Você precifica com base no tempo e no nível de acabamento, ou no quão forte a peça parece independentemente do acabamento? Alguém descobriu que o trabalho experimental mais solto realmente vende melhor quando você para de subvalorizar?
Gostaria muito de ouvir como outras pessoas lidam com isso.
Eu enfrentei algo semelhante há alguns anos, quando comecei a fazer pequenos estudos de paisagem ao ar livre no estilo Alla Prima. Tinta solta, traços de pincel visíveis, finalizados em uma única sessão. Pareciam mais honestos do que meu trabalho de estúdio, mas eu ficava vacilando quanto ao preço. O que acabou funcionando para mim foi listá-los por aproximadamente metade do que eu cobraria por um original acabado do mesmo tamanho, e deixar claro que eram peças experimentais oferecidas com desconto em relação ao meu preço habitual.

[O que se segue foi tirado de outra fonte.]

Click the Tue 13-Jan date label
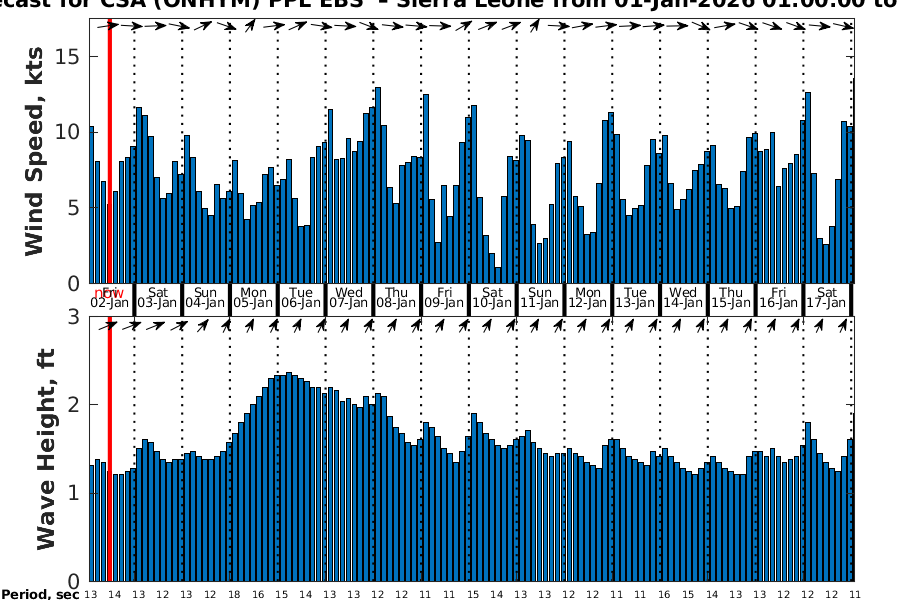The width and height of the screenshot is (900, 600). point(635,297)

Isso tirou a pressão de ambos os lados. Os compradores apreciaram a transparência, e eu pude ver se o trabalho mais solto ressoava sem me preocupar em desvalorizar minhas pinturas mais resolvidas. Também me ensinou muito sobre se meu preço padrão poderia estar mantendo as pessoas em cima do muro. Vale a pena tentar, pelo menos.